Return all the lines below in which the string "Sous" appears.

DATA TO EXAMINE →

####

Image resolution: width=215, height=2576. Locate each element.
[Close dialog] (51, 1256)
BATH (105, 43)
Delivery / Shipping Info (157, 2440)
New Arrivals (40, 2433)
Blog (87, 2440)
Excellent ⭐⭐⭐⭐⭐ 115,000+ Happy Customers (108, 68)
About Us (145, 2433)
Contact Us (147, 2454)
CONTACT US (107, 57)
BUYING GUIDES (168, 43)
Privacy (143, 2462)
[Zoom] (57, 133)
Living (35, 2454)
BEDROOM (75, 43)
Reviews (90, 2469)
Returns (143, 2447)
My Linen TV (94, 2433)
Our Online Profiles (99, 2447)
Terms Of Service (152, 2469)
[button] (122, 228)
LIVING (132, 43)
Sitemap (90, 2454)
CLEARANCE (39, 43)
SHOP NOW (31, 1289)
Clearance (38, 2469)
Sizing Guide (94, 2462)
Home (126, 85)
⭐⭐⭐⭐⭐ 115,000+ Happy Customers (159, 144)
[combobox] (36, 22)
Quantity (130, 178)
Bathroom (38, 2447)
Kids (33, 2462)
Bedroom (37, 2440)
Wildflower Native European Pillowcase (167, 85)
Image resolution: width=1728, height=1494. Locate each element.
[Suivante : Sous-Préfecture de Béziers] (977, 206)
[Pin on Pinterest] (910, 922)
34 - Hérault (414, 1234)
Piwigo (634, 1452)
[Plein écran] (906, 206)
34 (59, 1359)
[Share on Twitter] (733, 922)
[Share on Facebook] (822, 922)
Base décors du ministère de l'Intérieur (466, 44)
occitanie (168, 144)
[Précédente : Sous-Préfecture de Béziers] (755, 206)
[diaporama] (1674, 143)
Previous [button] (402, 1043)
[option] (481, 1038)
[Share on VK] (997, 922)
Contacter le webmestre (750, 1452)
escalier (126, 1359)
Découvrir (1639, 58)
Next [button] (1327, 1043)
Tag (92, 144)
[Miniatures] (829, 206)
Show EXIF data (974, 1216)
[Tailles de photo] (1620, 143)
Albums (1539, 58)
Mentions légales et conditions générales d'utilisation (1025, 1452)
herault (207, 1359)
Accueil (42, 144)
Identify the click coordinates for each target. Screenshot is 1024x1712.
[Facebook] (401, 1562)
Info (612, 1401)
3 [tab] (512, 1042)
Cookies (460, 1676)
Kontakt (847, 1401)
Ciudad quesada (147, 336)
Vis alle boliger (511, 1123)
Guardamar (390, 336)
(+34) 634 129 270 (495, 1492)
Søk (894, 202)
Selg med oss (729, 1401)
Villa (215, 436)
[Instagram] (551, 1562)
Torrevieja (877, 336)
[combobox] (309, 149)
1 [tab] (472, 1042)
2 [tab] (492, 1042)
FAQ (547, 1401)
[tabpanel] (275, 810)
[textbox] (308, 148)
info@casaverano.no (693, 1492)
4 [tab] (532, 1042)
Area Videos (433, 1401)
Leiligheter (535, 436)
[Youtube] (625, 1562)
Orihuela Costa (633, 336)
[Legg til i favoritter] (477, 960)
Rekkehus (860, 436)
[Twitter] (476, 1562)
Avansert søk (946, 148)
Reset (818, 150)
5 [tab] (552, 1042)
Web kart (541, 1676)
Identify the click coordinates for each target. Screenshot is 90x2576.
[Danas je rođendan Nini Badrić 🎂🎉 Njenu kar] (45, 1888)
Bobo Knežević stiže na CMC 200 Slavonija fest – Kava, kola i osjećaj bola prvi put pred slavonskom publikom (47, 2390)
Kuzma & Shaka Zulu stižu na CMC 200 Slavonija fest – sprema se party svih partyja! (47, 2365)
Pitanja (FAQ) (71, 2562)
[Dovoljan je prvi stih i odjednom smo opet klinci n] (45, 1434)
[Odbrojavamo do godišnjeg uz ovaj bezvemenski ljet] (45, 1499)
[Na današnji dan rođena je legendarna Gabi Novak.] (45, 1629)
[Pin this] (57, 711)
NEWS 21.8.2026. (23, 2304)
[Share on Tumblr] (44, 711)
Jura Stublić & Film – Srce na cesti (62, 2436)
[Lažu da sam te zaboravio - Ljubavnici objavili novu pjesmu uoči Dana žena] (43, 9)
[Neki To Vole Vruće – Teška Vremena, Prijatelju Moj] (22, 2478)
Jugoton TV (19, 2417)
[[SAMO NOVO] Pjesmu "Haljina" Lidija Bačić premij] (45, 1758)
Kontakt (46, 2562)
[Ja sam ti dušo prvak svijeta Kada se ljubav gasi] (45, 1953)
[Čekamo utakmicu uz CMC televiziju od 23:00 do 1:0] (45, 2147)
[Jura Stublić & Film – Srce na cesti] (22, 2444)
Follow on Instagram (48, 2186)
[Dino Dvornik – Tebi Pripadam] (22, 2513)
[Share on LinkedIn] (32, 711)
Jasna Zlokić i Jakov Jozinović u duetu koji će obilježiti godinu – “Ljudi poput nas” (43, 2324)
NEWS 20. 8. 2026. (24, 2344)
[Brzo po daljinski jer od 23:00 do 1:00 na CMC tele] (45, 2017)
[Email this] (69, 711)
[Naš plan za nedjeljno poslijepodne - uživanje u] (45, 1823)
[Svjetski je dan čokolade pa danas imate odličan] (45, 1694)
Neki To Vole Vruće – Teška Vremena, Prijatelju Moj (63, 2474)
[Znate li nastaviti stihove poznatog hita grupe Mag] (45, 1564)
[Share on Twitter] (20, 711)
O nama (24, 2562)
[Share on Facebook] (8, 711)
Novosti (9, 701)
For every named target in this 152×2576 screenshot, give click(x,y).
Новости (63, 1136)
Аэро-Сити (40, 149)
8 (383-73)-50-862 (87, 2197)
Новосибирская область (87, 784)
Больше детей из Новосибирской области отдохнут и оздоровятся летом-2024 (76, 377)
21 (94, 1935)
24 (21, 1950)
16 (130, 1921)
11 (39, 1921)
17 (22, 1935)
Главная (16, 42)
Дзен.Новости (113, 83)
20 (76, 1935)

####

RESPONSE TO THIS EXERCISE →
[Suivante : Sous-Préfecture de Béziers] (977, 206)
[Précédente : Sous-Préfecture de Béziers] (755, 206)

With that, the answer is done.